Bidi workers in country's one of the most backward districts may well decide the fate of president Pranab Mukherjee's son, Abhijit, the sitting MP from Jangipur on Thursday.
With old ally Trinamool Congress throwing in their hat in the ring, Abhijit is already facing an uphill task. In 2012 too, he had barely managed to win from here replacing his father who became the president and thus vacated the seat. Abhijit got 3,32,919 votes as against CPI(M)'s Muzaffar Hussain who polled 3,30,383. In 2009, Mukherjee Sr had won with 1,28,149 votes.
While CPI(M) has again fielded Muzaffar, Trinamool has fielded Haji Nurul Islam. Both are from the minority community who comrpise 70% of the population in this constituency.

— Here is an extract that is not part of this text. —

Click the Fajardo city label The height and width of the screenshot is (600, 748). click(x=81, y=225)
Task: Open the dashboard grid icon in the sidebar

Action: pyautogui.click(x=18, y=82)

The plight of bidi workers, the largest single economic group in the constituency, whose wages were unchanged for years together, coupled with scarcity of drinking water, rapid erosion of Ganga and lack of industrialisation are some of the issues that are haunting Abhijit this time. Abhijit brushes aside any anti-incumbency feeling, blaming, instead, "irrational expectation" of some from a president's son.
Asphalt roads that helped poor farmers get good price for their land as well as the upcoming military cantonment in Nabagram and a campus of of Aligarh Muslim University spread over 150 acres are some of the achievements Abhijit lists. "These projects will change the face of Jangipur for ever. Yes, Murshidabad is one of the most poor districts. But who is responsible for this? Not me but those who ruled the state for many years," Abhijit retorts.

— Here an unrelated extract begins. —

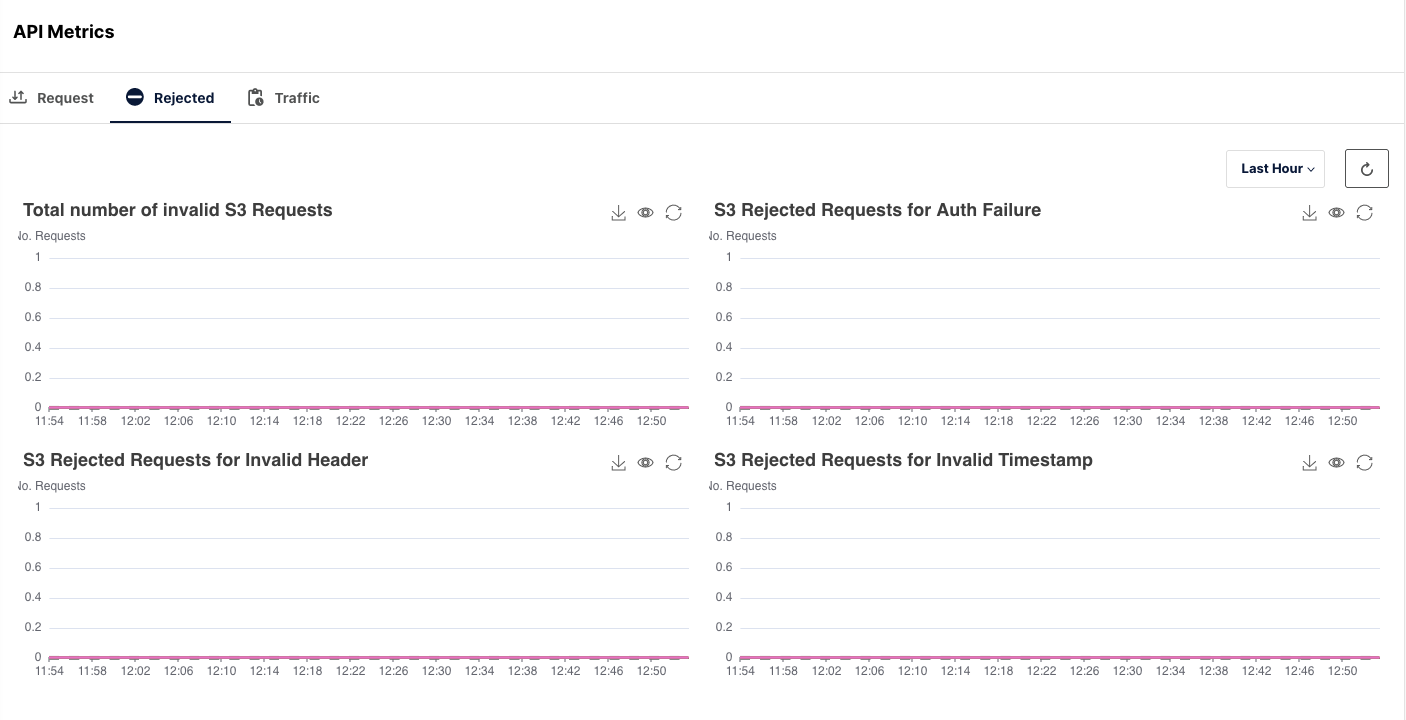Download the Auth Failure chart data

Abhijit does not see Trinamool as much of threat. "Mamata is having a rally here where actor Dev has been invited. It shows the local Trinamool leadership is not quite confident of winning. My confidence comes from the 2013 panchayat polls in Jangipur in which Congress won the maximum number of zilla parishads, panchayat samitis and gram panchayats and also the maximum votes polled in total. If the same pattern continues, I am ahead of my nearest rival CPI(M) by at least 35,000 votes. TMC does not figure here," Abhijit told dna.
The voters too have mixed opinion. "Several shops and godowns have sprung up in the last five years only because of the asphalt road built by him," said Palash Majhi, a rickshaw driver who ferries people, sometimes, to Abhijit's house. But that does not make Majhi a happy man. "Look at the pipe that carries drinking water to the entire Jangipur. It's so thin walled and narrow that there are frequent breaches and contamination. The contractor must have made a fortune from this. The president's son could have done better," Majhi says cycling along Jangipur's main thoroughfare.
"Its strange that despite being next to the 1100MW Sagardighi thermal plant, power for irrigation is really poor. We get only eight hours of power against an assured 12 hours of supply," said Anamul Haque, a farmer at Moregram, waiting for a ride to the station.
"Only a few trains halt at Jangipur making commuting to cities like Kolkata difficult," said Haque. That's what Abhijit terms as a case of unrealistic expectation from him. "People want to see the station became a junction. But it can happen only when there are possibilities of track diversion for which you need to acquire land. Is it so easy?'"
Trinamool candidate Haji Nurul Islam is highlighting another major socio-economic problem — the plight of the bidi workers, the largest single economic group in the constituency. "During the Left regime, the bidi workers worked for Rs55 a day. It was Mamata Banerjee who jacked it up to Rs95 a day," says Islam promising to further increase it to Rs170. With Islam, who has worked among the bidi workers in Basirhat, expected to cut into Congress' traditional vote bank and with BJP's Samrat Ghosh take away a chunk of Hindu voters, it is the CPI(M) that might narrow down the thin margin and may even emerge winner.